_WHAT IS NEEDED_:
Since only part of the material below is wanted, output exactly the lines from the one with "Screenshot is 1326x2576." up to and including the one with "Contactos (1646, 9)".

[Start of section]

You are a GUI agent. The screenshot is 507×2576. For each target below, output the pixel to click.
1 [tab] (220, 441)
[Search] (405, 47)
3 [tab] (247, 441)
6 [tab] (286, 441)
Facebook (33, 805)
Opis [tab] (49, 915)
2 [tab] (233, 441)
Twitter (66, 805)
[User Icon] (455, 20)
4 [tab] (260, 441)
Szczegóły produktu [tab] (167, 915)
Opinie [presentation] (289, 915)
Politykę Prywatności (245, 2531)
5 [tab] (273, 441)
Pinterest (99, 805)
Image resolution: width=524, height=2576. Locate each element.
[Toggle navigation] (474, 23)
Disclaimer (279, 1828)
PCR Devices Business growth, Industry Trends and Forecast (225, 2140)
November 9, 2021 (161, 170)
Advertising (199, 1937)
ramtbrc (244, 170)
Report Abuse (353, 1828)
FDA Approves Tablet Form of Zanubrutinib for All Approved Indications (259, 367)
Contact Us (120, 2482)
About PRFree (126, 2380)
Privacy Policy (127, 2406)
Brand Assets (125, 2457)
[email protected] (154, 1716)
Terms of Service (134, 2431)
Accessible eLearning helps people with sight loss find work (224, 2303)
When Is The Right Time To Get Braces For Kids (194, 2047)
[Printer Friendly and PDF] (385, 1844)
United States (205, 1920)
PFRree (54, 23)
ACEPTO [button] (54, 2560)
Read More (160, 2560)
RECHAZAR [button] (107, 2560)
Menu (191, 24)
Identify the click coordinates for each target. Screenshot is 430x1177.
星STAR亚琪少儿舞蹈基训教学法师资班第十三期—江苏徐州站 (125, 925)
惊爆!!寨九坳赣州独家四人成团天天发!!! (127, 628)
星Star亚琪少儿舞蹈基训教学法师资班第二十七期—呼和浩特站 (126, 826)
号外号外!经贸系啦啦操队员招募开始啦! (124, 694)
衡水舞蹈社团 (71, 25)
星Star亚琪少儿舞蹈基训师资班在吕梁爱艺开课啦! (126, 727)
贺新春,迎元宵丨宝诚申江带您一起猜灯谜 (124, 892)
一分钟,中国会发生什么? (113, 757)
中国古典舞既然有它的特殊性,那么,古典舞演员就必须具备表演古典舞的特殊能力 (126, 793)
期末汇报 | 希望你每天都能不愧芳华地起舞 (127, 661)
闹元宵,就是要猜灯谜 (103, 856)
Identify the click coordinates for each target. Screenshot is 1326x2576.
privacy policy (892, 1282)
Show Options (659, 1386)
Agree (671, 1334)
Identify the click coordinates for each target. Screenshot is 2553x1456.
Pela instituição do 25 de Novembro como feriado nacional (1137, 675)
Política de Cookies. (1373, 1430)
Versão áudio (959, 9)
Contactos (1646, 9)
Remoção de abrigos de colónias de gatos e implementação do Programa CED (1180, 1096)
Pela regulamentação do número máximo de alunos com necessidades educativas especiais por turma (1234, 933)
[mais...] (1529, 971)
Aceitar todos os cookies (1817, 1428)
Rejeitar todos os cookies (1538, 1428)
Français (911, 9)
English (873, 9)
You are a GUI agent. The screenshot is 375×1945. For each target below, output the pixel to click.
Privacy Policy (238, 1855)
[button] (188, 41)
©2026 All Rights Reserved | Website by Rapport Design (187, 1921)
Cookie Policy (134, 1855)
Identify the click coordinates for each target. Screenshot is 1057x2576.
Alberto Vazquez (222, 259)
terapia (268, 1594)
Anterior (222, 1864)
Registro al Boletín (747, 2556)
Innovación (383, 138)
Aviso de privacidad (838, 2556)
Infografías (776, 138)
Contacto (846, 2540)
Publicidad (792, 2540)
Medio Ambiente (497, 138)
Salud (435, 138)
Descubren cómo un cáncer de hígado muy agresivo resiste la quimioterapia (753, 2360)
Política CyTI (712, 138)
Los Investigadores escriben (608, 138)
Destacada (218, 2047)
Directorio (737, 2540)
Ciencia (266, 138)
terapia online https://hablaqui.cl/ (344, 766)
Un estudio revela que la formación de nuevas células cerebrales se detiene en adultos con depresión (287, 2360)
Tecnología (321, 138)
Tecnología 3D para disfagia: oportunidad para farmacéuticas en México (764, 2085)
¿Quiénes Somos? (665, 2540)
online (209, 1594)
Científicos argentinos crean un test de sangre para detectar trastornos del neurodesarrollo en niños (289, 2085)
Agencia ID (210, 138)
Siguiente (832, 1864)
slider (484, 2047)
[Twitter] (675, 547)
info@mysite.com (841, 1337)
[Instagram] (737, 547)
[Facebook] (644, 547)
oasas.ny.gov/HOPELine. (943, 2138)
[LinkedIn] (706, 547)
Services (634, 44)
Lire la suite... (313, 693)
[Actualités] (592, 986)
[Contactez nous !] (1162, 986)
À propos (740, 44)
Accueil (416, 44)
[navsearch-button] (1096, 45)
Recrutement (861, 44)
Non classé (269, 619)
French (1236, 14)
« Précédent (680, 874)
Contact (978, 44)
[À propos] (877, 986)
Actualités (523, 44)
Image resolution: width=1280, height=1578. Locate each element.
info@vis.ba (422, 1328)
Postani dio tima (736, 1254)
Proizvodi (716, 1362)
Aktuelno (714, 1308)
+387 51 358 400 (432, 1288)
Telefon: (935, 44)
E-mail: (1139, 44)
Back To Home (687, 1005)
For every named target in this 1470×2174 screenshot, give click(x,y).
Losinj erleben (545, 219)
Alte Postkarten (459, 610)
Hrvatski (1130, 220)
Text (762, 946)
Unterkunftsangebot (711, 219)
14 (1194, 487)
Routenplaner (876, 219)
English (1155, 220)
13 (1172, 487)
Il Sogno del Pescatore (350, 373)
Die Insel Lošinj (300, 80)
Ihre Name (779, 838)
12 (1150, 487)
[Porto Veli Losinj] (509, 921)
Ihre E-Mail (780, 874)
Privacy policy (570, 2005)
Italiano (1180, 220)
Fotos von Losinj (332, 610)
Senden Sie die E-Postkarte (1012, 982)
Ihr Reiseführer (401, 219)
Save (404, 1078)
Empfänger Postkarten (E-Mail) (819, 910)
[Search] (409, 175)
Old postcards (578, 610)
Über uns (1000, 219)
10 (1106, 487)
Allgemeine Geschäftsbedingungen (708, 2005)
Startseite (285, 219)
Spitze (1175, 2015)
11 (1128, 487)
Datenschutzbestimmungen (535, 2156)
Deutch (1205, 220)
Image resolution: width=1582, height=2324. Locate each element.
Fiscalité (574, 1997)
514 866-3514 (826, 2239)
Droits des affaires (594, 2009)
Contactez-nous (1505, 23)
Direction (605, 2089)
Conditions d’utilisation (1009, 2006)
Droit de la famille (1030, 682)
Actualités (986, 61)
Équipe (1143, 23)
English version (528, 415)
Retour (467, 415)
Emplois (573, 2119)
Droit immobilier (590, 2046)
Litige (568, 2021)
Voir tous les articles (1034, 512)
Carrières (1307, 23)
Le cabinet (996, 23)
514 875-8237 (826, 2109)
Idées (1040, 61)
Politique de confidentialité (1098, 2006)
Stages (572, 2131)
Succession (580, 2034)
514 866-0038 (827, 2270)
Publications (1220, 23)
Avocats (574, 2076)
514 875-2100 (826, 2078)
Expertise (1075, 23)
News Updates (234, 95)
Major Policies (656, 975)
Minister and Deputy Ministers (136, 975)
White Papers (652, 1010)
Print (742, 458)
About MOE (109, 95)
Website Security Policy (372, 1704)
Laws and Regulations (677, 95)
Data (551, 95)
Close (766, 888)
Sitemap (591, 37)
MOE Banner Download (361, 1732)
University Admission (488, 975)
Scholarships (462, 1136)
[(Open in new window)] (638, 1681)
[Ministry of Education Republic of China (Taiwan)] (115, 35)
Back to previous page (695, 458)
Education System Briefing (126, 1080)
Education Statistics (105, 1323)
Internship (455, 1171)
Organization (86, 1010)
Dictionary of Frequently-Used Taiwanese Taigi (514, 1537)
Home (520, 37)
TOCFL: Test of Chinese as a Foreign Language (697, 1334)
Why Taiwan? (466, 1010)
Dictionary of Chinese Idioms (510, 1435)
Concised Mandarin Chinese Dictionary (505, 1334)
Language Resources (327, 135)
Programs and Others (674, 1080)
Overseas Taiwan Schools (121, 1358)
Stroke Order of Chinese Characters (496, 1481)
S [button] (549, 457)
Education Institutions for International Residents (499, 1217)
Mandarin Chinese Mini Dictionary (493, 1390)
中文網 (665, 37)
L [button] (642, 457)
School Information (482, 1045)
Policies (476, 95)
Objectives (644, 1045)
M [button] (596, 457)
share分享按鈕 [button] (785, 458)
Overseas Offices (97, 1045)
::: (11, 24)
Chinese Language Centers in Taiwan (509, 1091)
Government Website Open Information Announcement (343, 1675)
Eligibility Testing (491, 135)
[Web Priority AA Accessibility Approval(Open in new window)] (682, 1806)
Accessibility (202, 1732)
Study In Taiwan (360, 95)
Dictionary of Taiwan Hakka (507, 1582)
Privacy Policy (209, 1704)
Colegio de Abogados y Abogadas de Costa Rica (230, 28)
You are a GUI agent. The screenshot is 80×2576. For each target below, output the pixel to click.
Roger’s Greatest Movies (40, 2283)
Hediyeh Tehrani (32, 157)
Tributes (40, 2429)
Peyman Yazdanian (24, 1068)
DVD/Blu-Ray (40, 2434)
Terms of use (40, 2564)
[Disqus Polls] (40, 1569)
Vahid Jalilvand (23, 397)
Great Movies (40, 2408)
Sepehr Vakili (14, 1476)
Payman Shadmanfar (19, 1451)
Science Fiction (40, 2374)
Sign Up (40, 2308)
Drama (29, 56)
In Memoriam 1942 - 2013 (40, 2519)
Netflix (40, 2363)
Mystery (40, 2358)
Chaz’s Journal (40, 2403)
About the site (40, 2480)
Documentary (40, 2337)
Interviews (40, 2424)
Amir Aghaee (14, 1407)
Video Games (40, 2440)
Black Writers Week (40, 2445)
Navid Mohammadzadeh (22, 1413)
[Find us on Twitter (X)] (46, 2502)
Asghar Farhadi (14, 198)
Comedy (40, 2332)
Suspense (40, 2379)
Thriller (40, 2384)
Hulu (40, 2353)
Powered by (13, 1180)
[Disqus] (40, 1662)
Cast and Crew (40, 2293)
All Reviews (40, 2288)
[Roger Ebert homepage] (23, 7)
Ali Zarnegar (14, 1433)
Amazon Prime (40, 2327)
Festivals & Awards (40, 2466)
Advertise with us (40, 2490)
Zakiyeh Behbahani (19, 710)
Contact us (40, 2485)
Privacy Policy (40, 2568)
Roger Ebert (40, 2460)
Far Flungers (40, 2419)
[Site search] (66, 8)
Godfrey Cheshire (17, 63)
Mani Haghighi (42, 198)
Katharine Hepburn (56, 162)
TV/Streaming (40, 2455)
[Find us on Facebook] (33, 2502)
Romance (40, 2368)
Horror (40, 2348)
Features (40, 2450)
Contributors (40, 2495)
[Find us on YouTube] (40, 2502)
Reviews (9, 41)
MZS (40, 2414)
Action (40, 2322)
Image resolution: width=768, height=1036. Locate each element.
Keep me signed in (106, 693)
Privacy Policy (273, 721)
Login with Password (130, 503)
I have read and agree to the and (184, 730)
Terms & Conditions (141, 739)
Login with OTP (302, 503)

[End of section]

_OUTPUT BELOW_:
Identify the click coordinates for each target. Screenshot is 1326x2576.
privacy policy (892, 1282)
Show Options (659, 1386)
Agree (671, 1334)
Identify the click coordinates for each target. Screenshot is 2553x1456.
Pela instituição do 25 de Novembro como feriado nacional (1137, 675)
Política de Cookies. (1373, 1430)
Versão áudio (959, 9)
Contactos (1646, 9)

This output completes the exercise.